Investigations of data breaches over the past several years show that 75 to 92 percent of compromised records originated in database servers. The average cost of a data breach exceeded US$7 million in 2010, according to a Ponemon Institute report. In some countries the CEO is held personally responsible for a data breach.
Because of the explosion in data breaches, government and regulatory bodies worldwide have implemented mandates to encourage organizations to implement the controls needed to protect sensitive data. These include the Payment Card Industry Data Security Standard (PCI DSS), financial regulations such as Sarbanes-Oxley Act (SOX), Financial Instruments Exchange Law (FIEL) and BDDK Information System Audit provisions, as well as numerous country-specific data privacy laws.
Failure to comply with such regulations can have serious consequences, including fines, legal implications and even incarceration in certain geographies. At the same time, audit exceptions may also result in unwanted visibility at the board level. So it’s not surprising that audit failure is cited as the biggest security concern in BeyeNetwork’s 2010 Information Governance market survey.
While a top priority, implementing the controls to protect sensitive data and validating compliance across the range of mandates applicable to your enterprise can be challenging. Accordingly, many organizations are seeking a comprehensive enterprise-wide audit solution to proactively manage risk—which in turn can lower costs by avoiding fines due to noncompliance, as well as helping avoid costly data breaches.
Scope of the Problem
Many organizations have hundreds, thousands, even tens of thousands of databases geographically distributed, often around the globe. Compounding this complexity is the fact that sensitive data most often is stored in a variety of different databases as well as data warehouses. And they are hosted not only on Linux, UNIX and Windows systems, but also on core mainframe environments. In fact, the IBM mainframe System z platform is so robust that 95 percent of Fortune 1,000 companies store information on it.

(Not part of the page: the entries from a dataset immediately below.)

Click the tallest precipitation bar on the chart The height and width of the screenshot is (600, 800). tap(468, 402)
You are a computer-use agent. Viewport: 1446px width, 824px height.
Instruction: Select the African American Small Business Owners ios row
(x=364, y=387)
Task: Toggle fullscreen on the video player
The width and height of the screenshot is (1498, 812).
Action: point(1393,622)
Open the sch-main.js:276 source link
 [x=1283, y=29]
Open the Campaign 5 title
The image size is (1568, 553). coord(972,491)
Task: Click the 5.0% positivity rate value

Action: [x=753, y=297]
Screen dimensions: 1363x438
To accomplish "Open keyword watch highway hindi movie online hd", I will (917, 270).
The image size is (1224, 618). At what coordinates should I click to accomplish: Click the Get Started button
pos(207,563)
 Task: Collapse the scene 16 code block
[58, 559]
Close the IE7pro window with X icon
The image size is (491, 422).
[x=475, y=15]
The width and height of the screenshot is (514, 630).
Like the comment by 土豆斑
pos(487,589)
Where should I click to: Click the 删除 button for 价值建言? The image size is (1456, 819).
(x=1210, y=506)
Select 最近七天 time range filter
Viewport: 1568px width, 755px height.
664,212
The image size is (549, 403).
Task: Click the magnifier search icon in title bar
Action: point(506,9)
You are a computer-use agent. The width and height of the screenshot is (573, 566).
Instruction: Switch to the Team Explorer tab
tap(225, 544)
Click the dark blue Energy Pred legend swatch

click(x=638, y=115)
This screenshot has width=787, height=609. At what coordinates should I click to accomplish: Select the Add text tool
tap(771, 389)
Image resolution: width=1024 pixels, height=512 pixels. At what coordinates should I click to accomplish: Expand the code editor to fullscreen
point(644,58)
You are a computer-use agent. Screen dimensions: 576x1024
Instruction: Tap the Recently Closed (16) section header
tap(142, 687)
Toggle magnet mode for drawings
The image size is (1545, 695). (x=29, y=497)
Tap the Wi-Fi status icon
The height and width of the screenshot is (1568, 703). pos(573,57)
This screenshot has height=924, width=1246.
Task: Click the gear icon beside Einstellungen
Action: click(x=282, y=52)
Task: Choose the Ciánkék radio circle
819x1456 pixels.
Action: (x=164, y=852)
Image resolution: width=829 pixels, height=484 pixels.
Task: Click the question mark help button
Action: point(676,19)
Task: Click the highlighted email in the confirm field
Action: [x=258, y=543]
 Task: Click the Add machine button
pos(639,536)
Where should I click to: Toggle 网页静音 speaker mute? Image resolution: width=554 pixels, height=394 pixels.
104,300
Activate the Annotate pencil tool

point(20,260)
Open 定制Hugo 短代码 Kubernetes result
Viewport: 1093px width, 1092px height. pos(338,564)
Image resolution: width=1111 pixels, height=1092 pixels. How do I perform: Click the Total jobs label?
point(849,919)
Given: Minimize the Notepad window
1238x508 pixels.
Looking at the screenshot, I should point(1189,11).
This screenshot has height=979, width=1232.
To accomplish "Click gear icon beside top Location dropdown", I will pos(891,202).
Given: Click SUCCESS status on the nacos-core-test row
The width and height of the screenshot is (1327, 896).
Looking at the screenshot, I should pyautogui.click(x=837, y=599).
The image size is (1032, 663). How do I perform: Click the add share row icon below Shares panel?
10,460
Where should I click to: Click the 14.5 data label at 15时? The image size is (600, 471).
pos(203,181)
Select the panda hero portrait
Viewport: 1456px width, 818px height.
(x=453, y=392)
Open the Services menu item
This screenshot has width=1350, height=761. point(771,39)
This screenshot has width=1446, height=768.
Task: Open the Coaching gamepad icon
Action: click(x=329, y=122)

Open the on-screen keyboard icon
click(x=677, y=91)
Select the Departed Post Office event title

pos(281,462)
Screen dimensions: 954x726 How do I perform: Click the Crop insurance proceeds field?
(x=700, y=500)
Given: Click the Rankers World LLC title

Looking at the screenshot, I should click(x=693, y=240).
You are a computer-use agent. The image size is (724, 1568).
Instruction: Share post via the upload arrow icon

Organizations now recognize that to be effective, protective measures need to encompass all of these environments, since they all contain critical enterprise data. Auditors have also become more demanding; broadening the scope of audits to encompass all these databases and platforms in recognition of this reality.
A Comprehensive Solution
IBM InfoSphere Guardium is an integrated solution for automating all aspects of the security and compliance lifecycle, across all popular databases enterprise-wide—including those supporting OLTP and batch environments.
In order to secure sensitive data, you need to know where it is. InfoSphere Guardium can automatically crawl the network to discover uncatalogued database instances, examine the contents for sensitive data, and apply appropriate controls to these instances.
Databases are highly dynamic, with changes in accounts, configuration and structure occurring regularly. InfoSphere Guardium allows organizations to harden sensitive databases by scanning them on a regular basis to identify security gaps and suggest prioritized remedial actions.
To protect sensitive data, organizations need to monitor not only access, but also changes to the content and structure of databases. InfoSphere Guardium is able to continually monitor all database transactions, compare them to policies specified by the policymaker, and take action when a violation is detected, including for most platforms, proactive policy enforcement by blocking the transaction in real-time.
To streamline compliance validation, InfoSphere Guardium complements these capabilities with powerful enterprise-wide auditing, reporting and workflow automation.